2) a layer processing the memcache commands and making a response.

=========================================================================================

The first layer can be implemented in TCP or UDP.
This layer is not memcached specific.

It deals with sending the commands.
For TCP it connects, disconnects. For UDP it would have to track message using message ids or something.
The command is opaque at this layer and is passed to the second layer once it's completely received.
This layer also can do reply to ping commands to check if the server is alive. The second
layer (== memcached) is not bothered with this.

Proposal protocol sending messages using TCP:
- messages look like:
  * magic integer (all integer are 4 bytes, fixed endian)
  * message code (integer): PING, COMMAND, RESPONSE, ERROR, DISCONNECT (something like a HTTP response code)
  * command length, length of the remaining message (excluding magic integers, message
    code and command length) (may be zero)
  * command
  * trailing magic integer

this structure is used for both the request and the response.

We currently have implementations of a protocol similar to the one described above.
- as a C daemon, based upon memcached v1.1.x
- Perl client
- Perl daemon

=========================================================================================

Memcached commands:
first integer is the command, the remaining message is command dependent.

Commands:
- get:
  request:
       - number of keys N (integer) 
       - N times key (20 bytes¹)
  response:
       - N times - response code: FOUND/NOT_FOUND/OUT_OF_DATE (integer)
                 - if FOUND: length of value, value.
       the order of the response is the same as the order of the get command.

- set/add/replace: 
  request:
     - key (20 bytes)
     - expiration time (integer)
     - length of value (integer)
     - value
  response:
     - STORED/NOT_STORED (integer)

- delete:
  request:
    - key (20 bytes)
  response:
    - DELETED/NOT_DELETED (integer)

- ....

- multi-command:
  This command can be used to execute multi commands as one atomic operation, so you 
  can prevent race conditions.
  request:
    - number of commands N (integer)
    - N times  - length of command (integer)
               - command
  response:
    - N times  - length of response (integer)
               - response
    the order of the response is the same as the order of the commands in the request.

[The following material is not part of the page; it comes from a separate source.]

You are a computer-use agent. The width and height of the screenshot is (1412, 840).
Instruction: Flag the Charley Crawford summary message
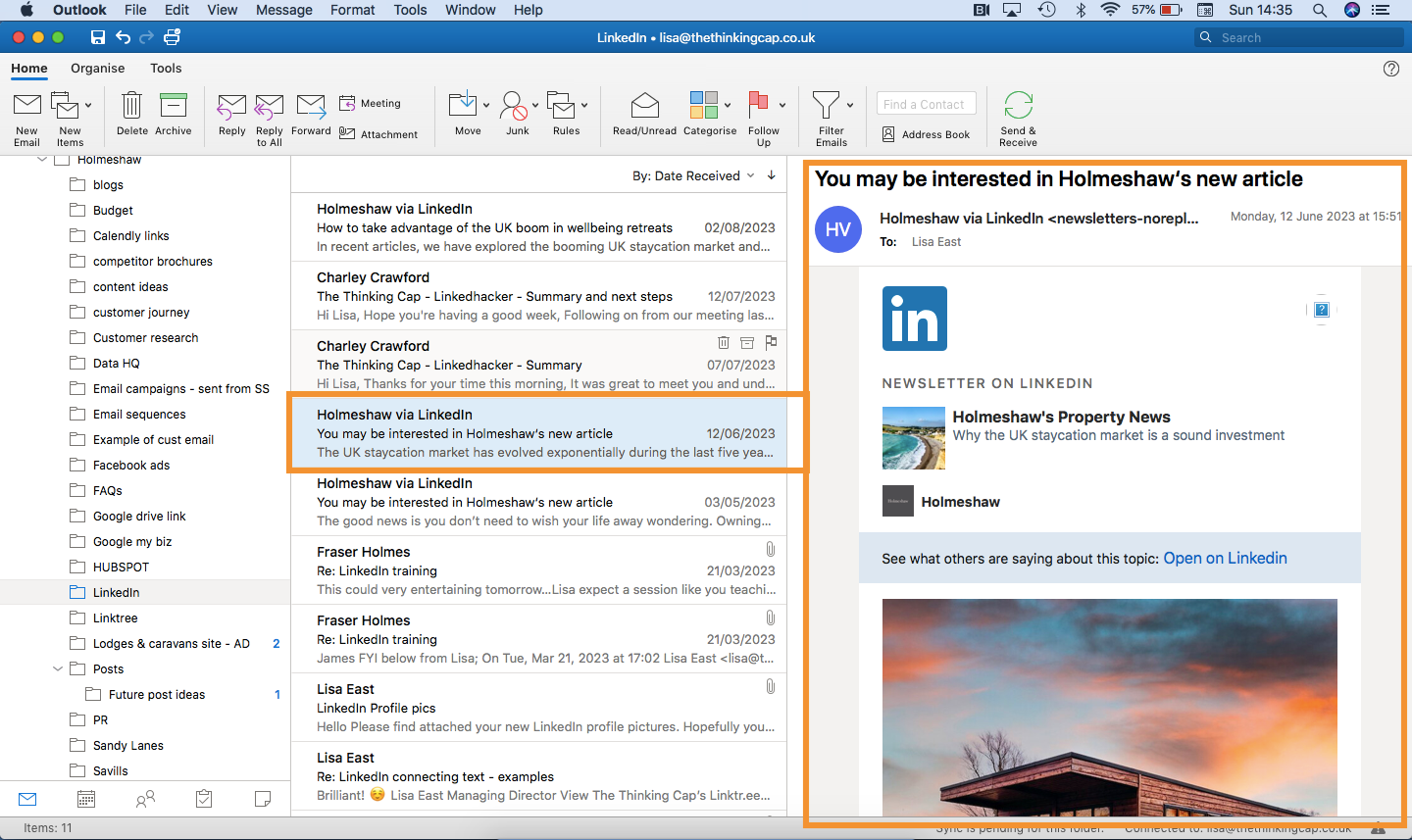771,342
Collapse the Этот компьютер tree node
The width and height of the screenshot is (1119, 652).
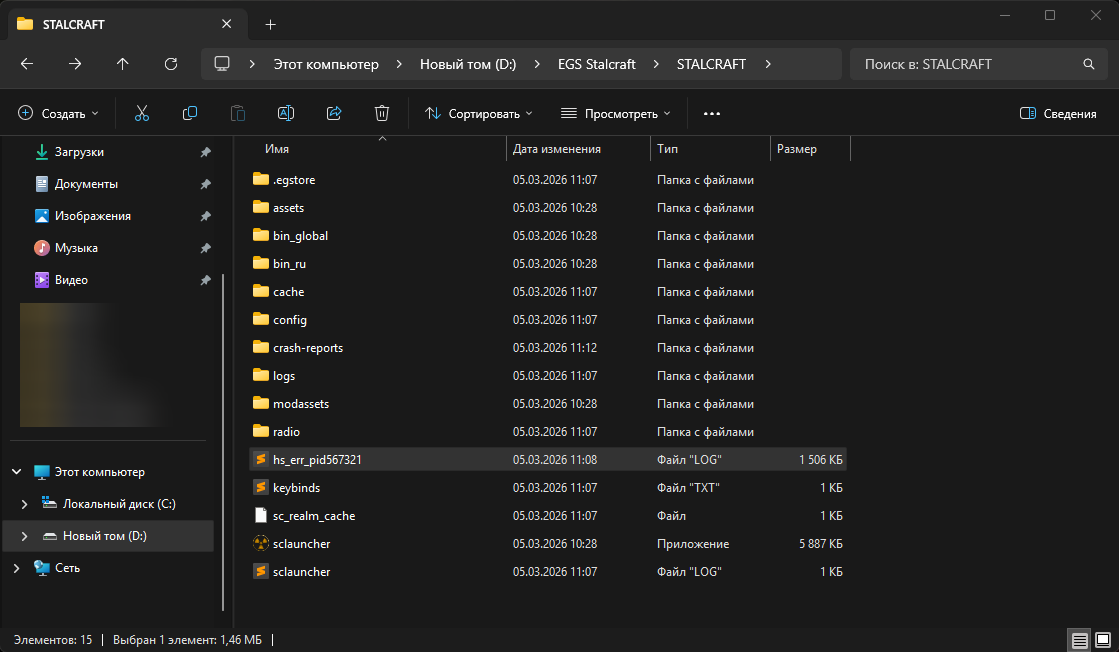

¹ I have the keys as fixed length of 20 bytes, of course instead of the fixed length they can
also be replaced with a length prefix followed by the actual key.
I prefer fixed lengths because they are easier(faster) to process on the server.
You can simply use the SHA of 'normal' keys in the client.

=========================================================================================
Example 1:
'get' the key 'xxxxxxxxxxxxxxxxxxxx' (x^20)
request:
<4 bytes magic number>
<4 bytes '28' (length of msg)>
<4 bytes 'COMMAND'>
    <4 bytes command 'GET'>
    <4 bytes '1' (1 key)>
    <20 bytes 'xxxxxxxxxxxxxxxxxxxx' (key) >
<4 bytes trailing magic>

result:
<4 bytes magic number>
<4 bytes '19' (length of msg)>
<4 bytes 'RESPONSE'>
    <4 bytes 'FOUND' (response code)>
    <4 bytes '11' (length of value)>
    <11 bytes 'Hello World' (value) >
<4 bytes trailing magic>

Example 2:
connect.
The client indicates what protocol it speaks for both the layer 1 and the layer 2
protocol. The server can accept this of reject the connection.

request:
<4 bytes magic number>
<4 bytes '36' (length of msg)>
<4 bytes 'CONNECT'>
    <4 bytes '1' (layer 1 protocol major version number)>
    <4 bytes '0' (layer 1 protocol minor version number)>
    <20 bytes 'memcached           ' (layer 2 magic number)>
    <4 bytes '1' (layer 2 protocol major version number)>
    <4 bytes '0' (layer 2 protocol minor version number)>
<4 bytes trailing magic>
result:
<4 bytes magic number>
<4 bytes '37' (length of msg)>
<4 bytes 'CONNECTED'>
    <4 bytes '33' (length of greeting)>
    <33 bytes 'euclid.tty.nl - the moon is rising' (some greeting, mostly for debug)>
<4 bytes trailing magic>

note: the connect is completely handled by level 1. Only 'COMMAND' messages are passed to level 2.

=========================================================================================

There are a lot of details in this email, about the layout of messages and commands.
But Most Important is to make the separation of the protocol into the two layers.

-- 
Gerard Goossen
TTY Internet Solutions